HG Metal Manufacturing reported a net profit of S$7.34 million for the nine months ended 30 September 2025, down 14 per cent year-on-year, as weaker steel prices and a shorter reporting period outweighed cost efficiencies.
Earnings per share from continuing operations came in at 2.67 Singapore cents, versus 5.06 cents a year earlier. The board has proposed a final, tax-exempt cash dividend of 1.5 cents per share; payment and books-closure dates will be announced later. No dividend was declared for the preceding financial year.
Revenue fell 17 per cent to S$130.27 million. The manufacturing division remained the largest contributor, booking external sales of S$124.57 million and a pre-tax profit of S$9.30 million. The trading unit recorded S$5.71 million in external sales and S$4.15 million in pre-tax profit. Corporate and inter-segment eliminations totalled a negative S$6.01 million, resulting in group pre-tax earnings of S$8.73 million.
Gross profit margin edged up to 14.7 per cent from 14.0 per cent, helped by lower material costs. Selling and distribution expenses slid 11 per cent to S$1.32 million, while finance costs dropped 41 per cent to S$0.36 million after loan repayments trimmed interest charges.
Operating cash flow strengthened to S$15.67 million, supported by inventory reductions and improved receivables collection. Net cash stood at S$68.55 million at end-September, up from S$55.39 million nine months earlier.

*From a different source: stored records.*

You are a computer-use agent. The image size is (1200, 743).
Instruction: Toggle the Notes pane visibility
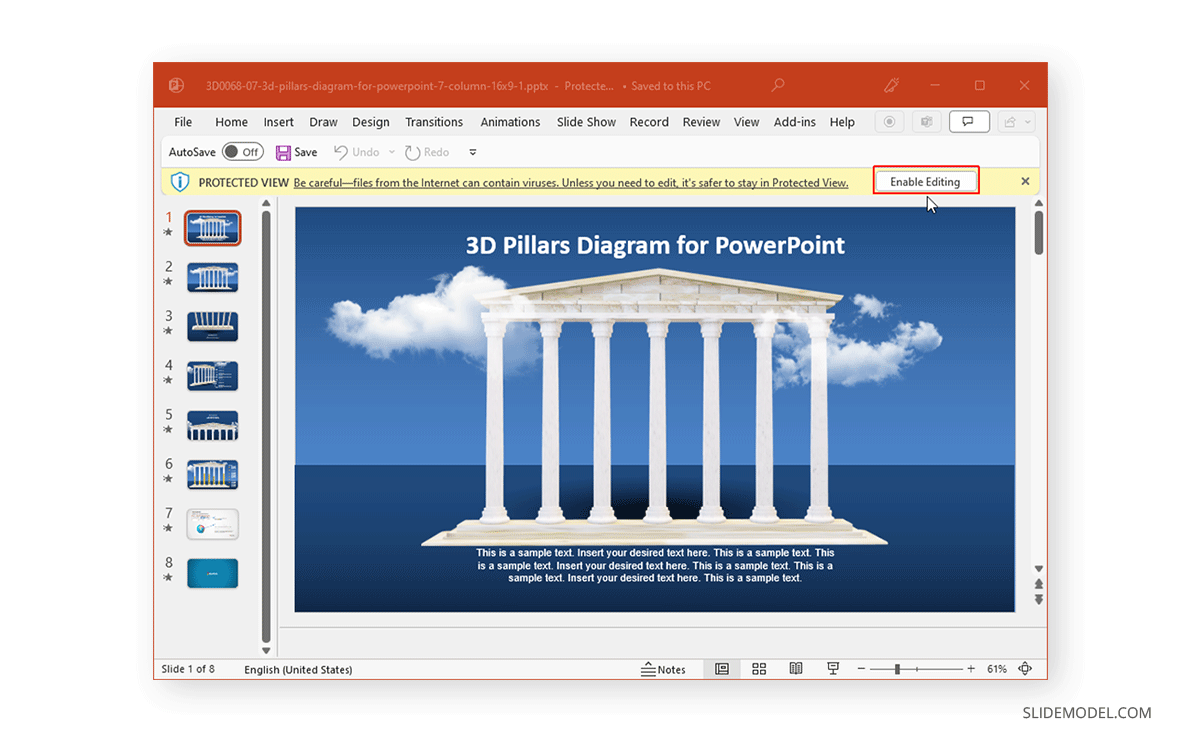click(666, 669)
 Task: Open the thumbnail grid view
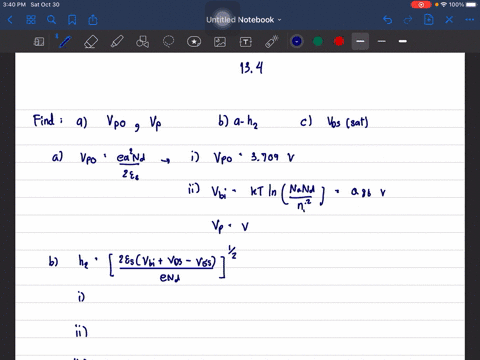click(x=31, y=20)
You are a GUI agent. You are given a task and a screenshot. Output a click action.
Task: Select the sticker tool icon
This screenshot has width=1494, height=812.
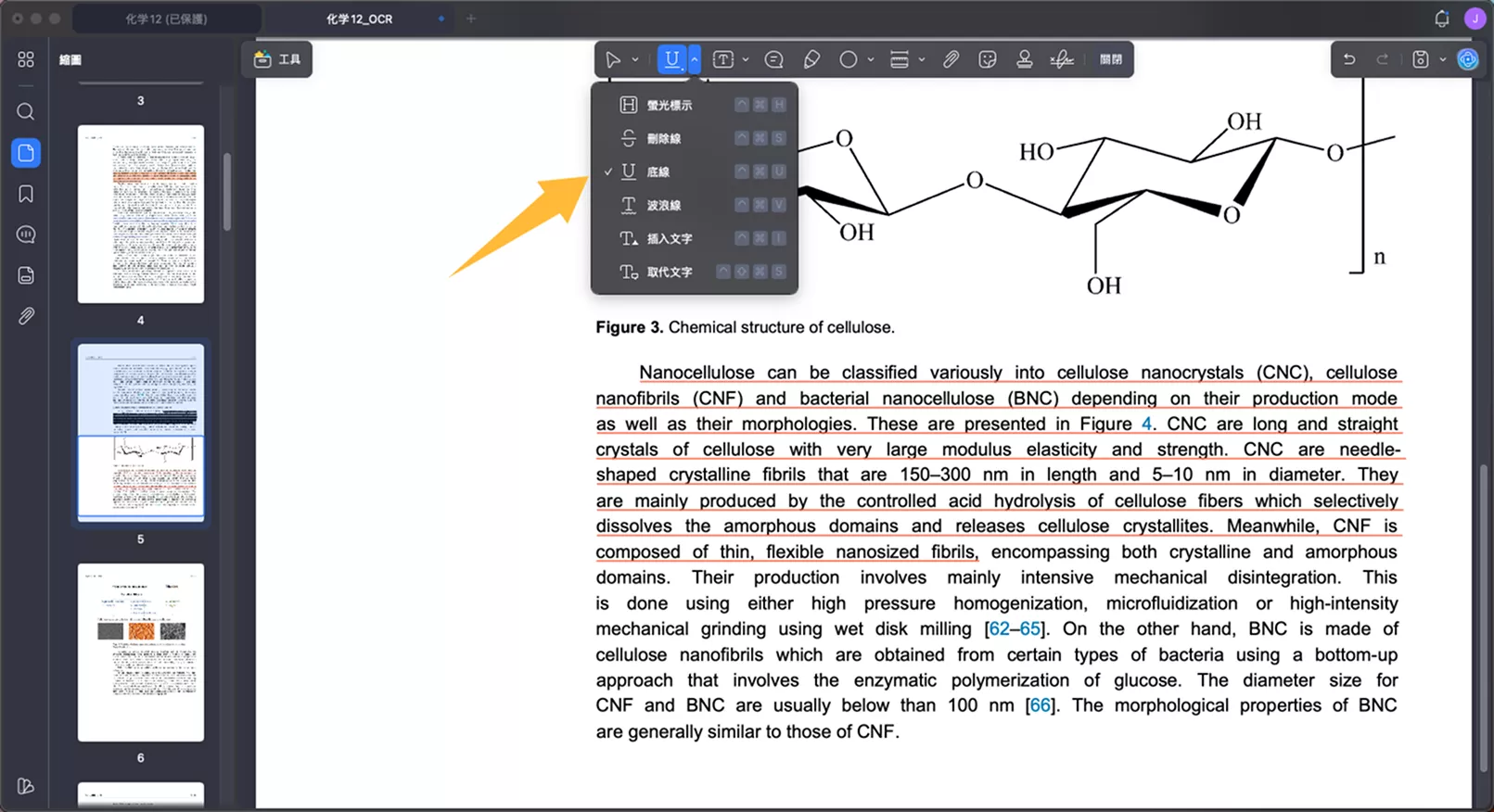(x=988, y=59)
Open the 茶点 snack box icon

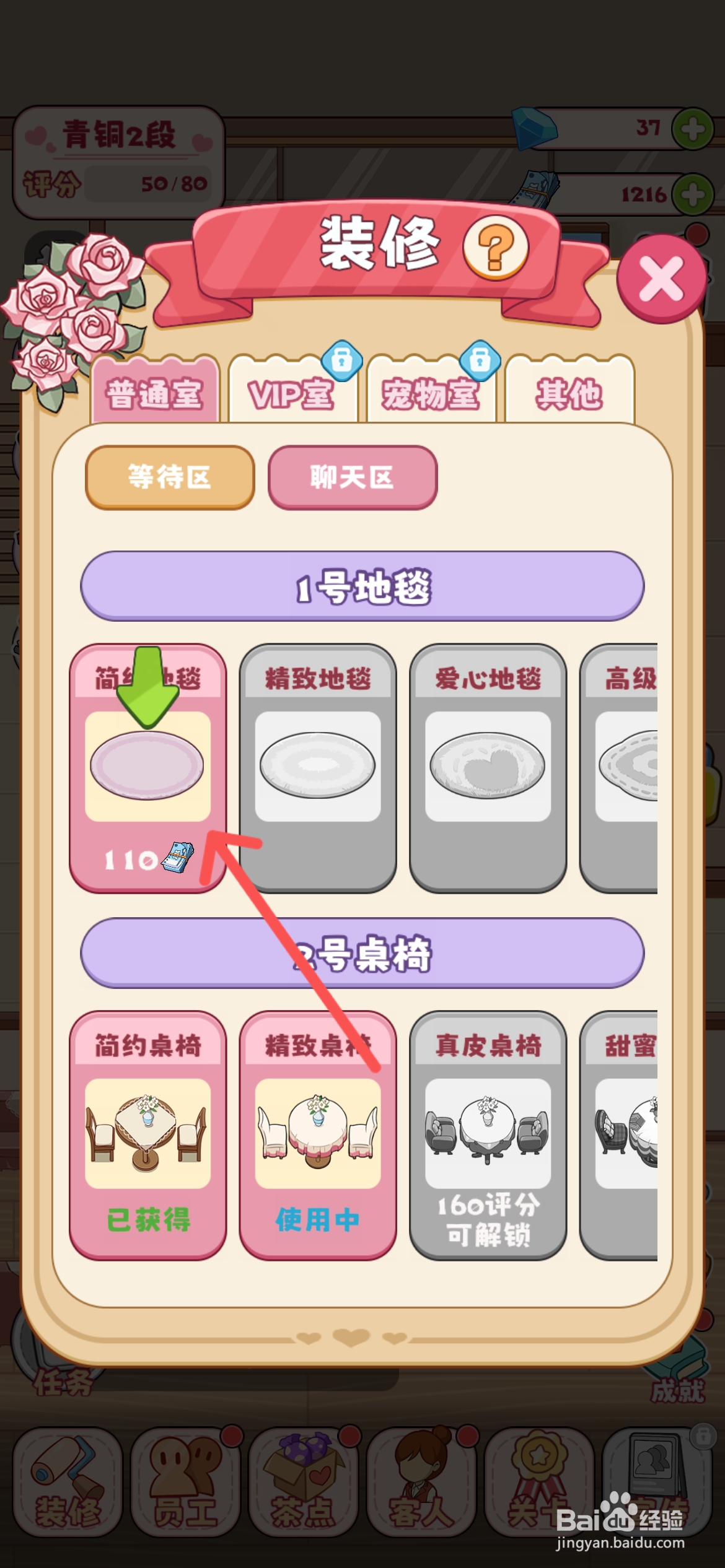(x=303, y=1482)
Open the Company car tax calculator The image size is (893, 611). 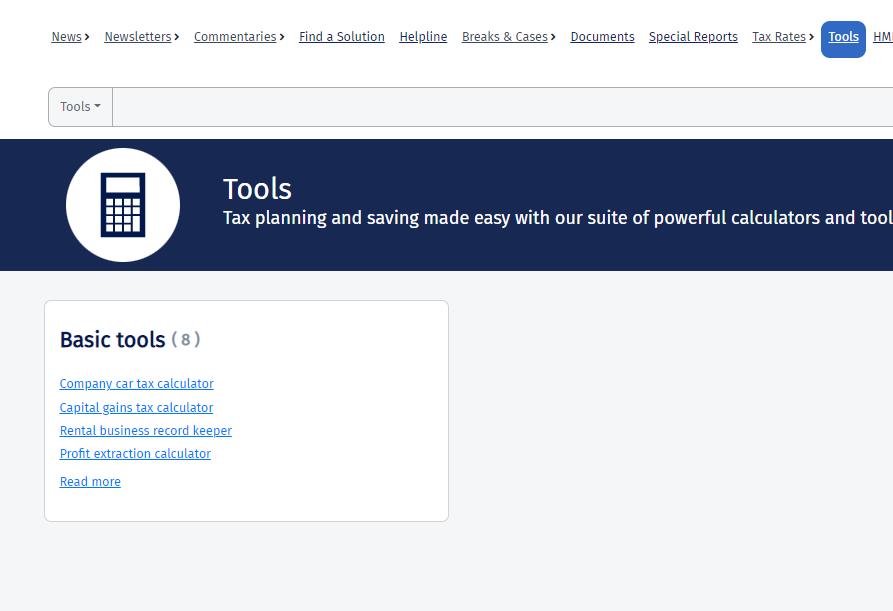(x=136, y=384)
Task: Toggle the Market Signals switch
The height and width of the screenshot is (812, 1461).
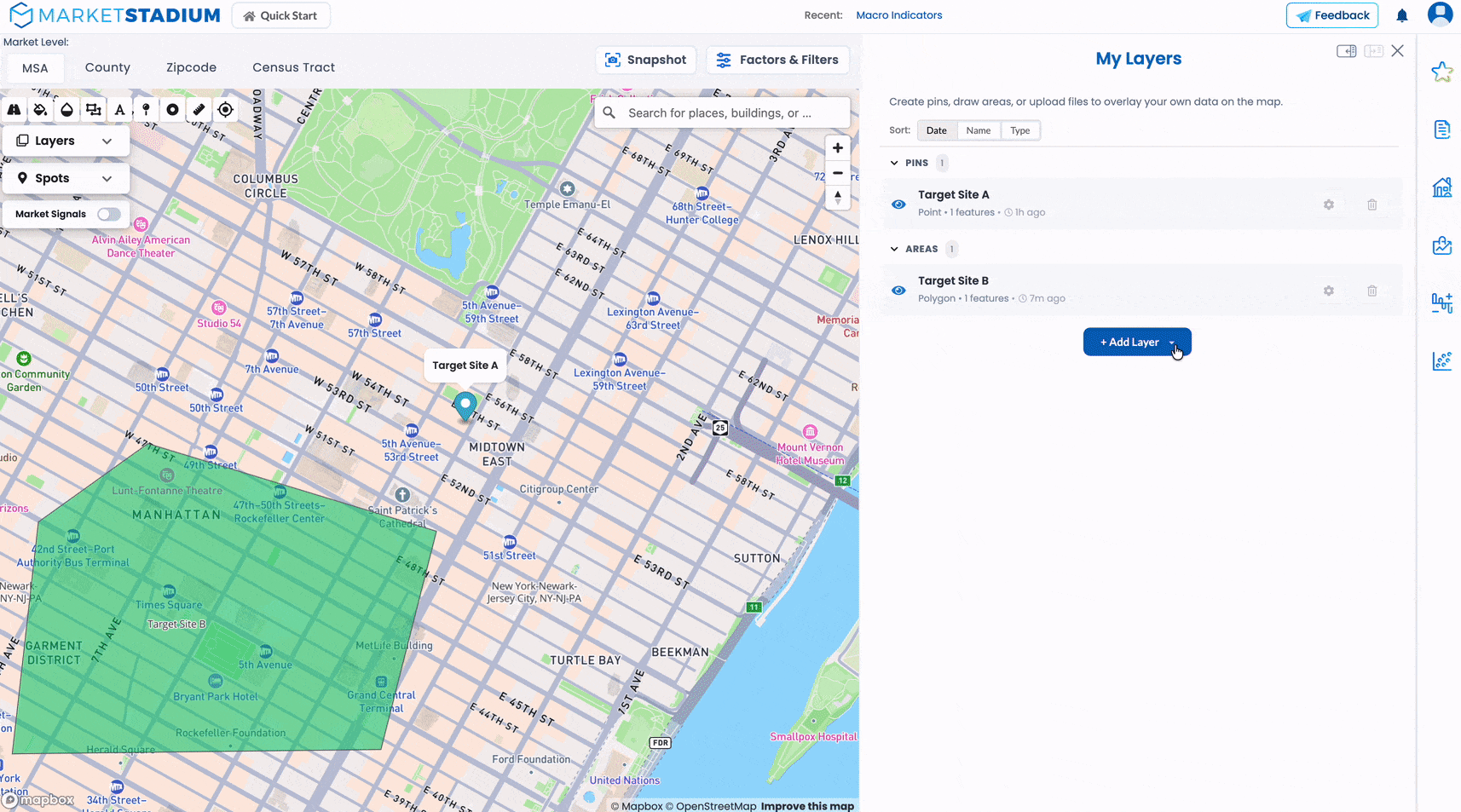Action: (108, 214)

Looking ahead, the company expects to benefit from Singapore’s infrastructure pipeline, including MRT extensions and major public-sector projects projected by the Building and Construction Authority. Management cautioned, however, that global steel oversupply and subdued demand from China continue to pressure selling prices. HG Metal plans to adopt “agile procurement strategies” and pursue longer-term contracts to protect margins while exploring opportunities tied to Singapore’s Draft Master Plan 2025 and related construction demand forecasts.